Now make the following changes/extensions.

1 Conditionals

Modify the SMoLest language definition and eval to add booleans and an eq? predicate (reference equality)—you may find + to be useful inspiration. Then, add a ternary if expression.

2 Syntactic Sugar

Use define-metafunction to add the following constructs:
  1. let

  2. let*

  3. begin

You do not need to modify the language definition of SMoLest. Introduce a metafunction for each of the above forms. For instance, you might implement an and sugar like this:

(define-metafunction SMoLest

  and : (e ...) -> e

  [(and e_0)

   e_0]

  [(and e_0 e_1 e_n ...)

   (if e_0 (and e_1 e_n ...) #false)])

Then write tests to ensure that each of your sugars work; e.g., for lambda:

(test-equal

 (term (let ((a 1)) (+ a 2)))

 (term ((lambda (a) (+ a 2)) 1)))

 

(test-->> eval

          (term [(let ((a 1)) (+ a 2)) ()])

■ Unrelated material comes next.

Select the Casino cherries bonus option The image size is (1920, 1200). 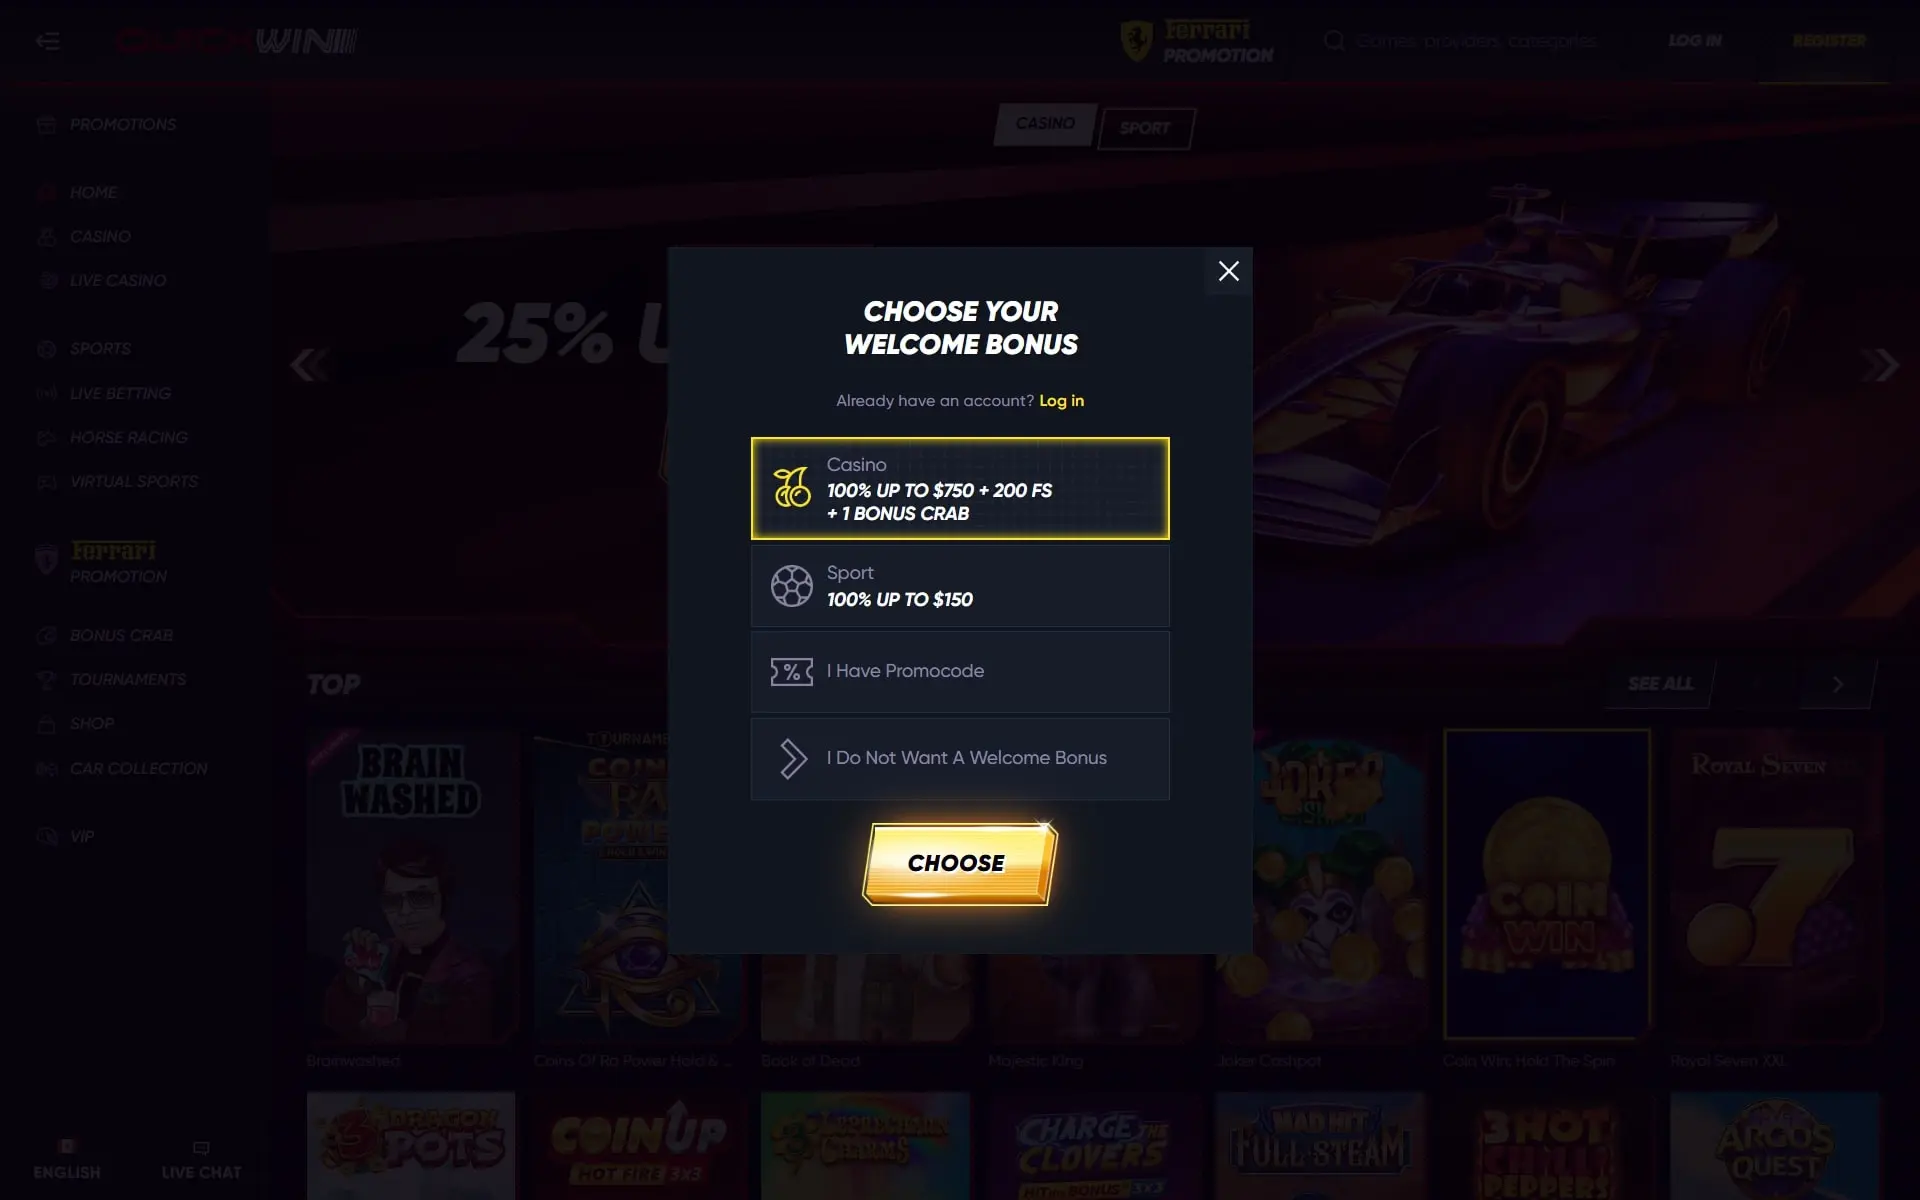click(x=960, y=489)
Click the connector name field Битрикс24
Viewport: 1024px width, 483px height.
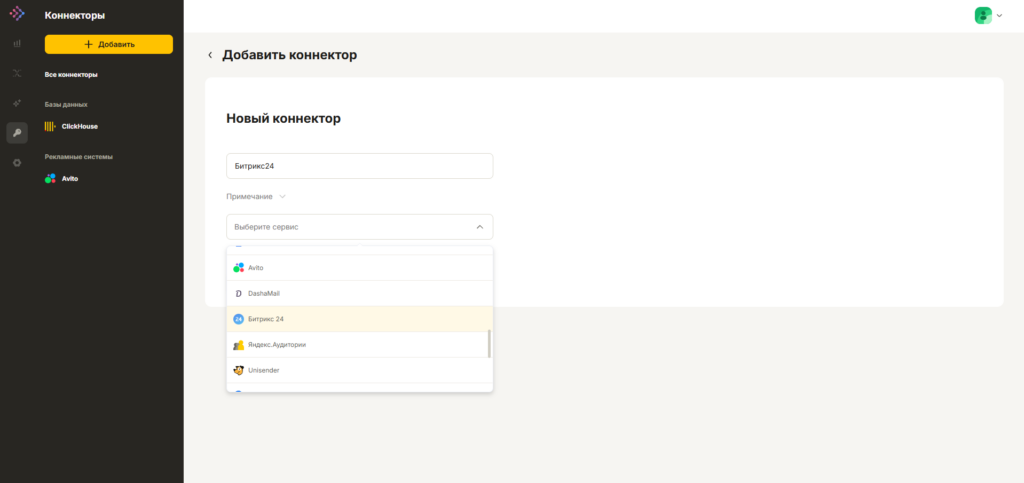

          (term [3 ((a 1))]))

For implementing let*, you will find your let sugar to be helpful. For implementing begin, you may find your let* sugar and the variable-not-in procedure to be helpful.

3 Reverse It

Finally, modifying only the language definition of SMoLest, reverse the evaluation order of function arguments from left-to-right to right-to-left.